(Text and element pointing records):
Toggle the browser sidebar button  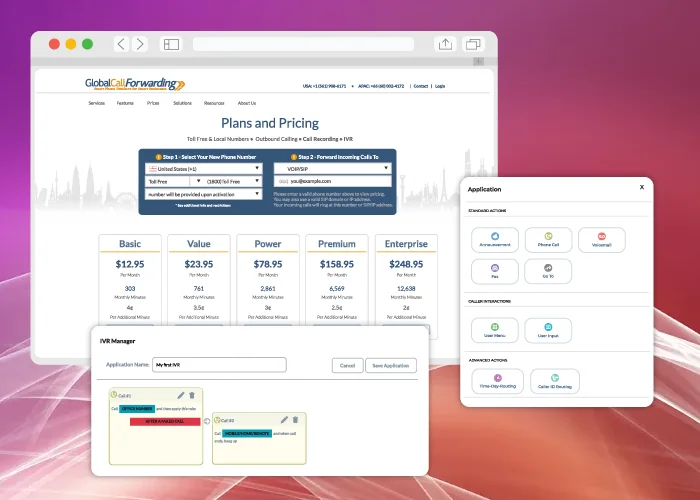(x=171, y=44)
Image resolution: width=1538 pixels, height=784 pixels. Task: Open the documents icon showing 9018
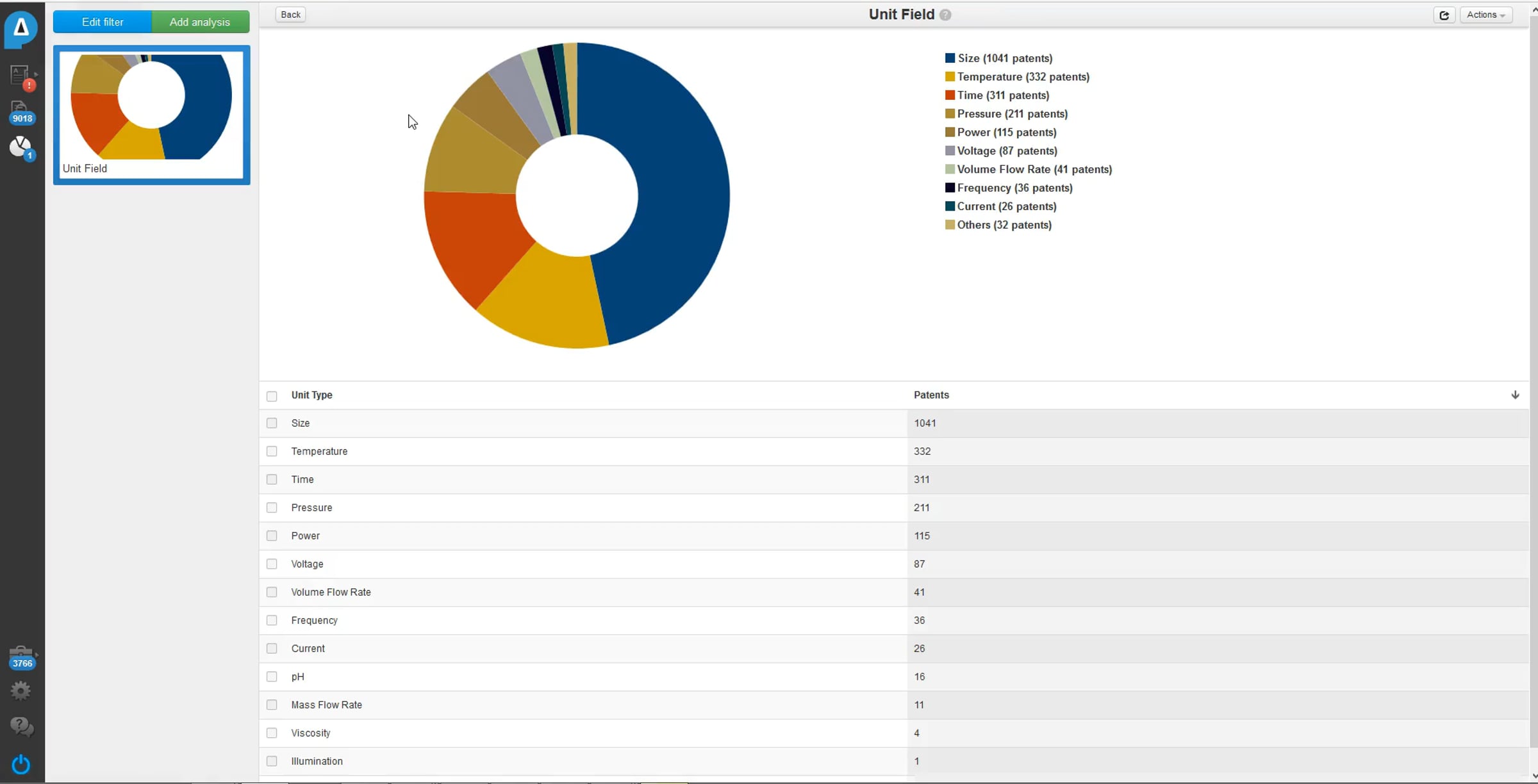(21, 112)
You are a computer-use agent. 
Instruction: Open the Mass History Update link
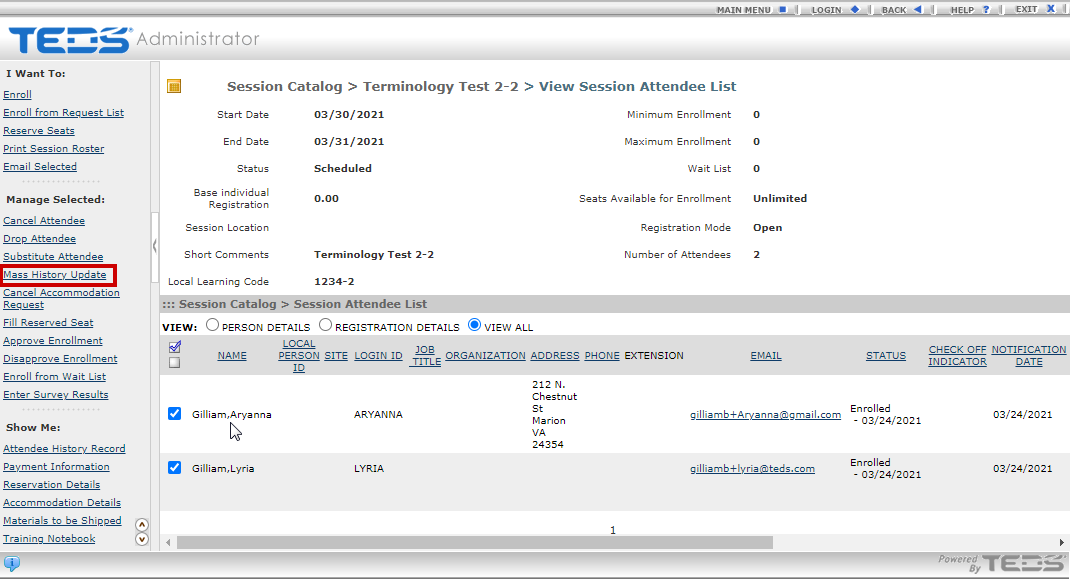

(REQUEST): Lay out the rows from the line containing "You are a computer-use agent." through the end of the rows as a JSON list of strings, with one string per line and blank lines omitted. Leave the pictures out of the answer.

(RESPONSE TO THIS TASK):
[
  "You are a computer-use agent. ",
  "Instruction: Open the Mass History Update link"
]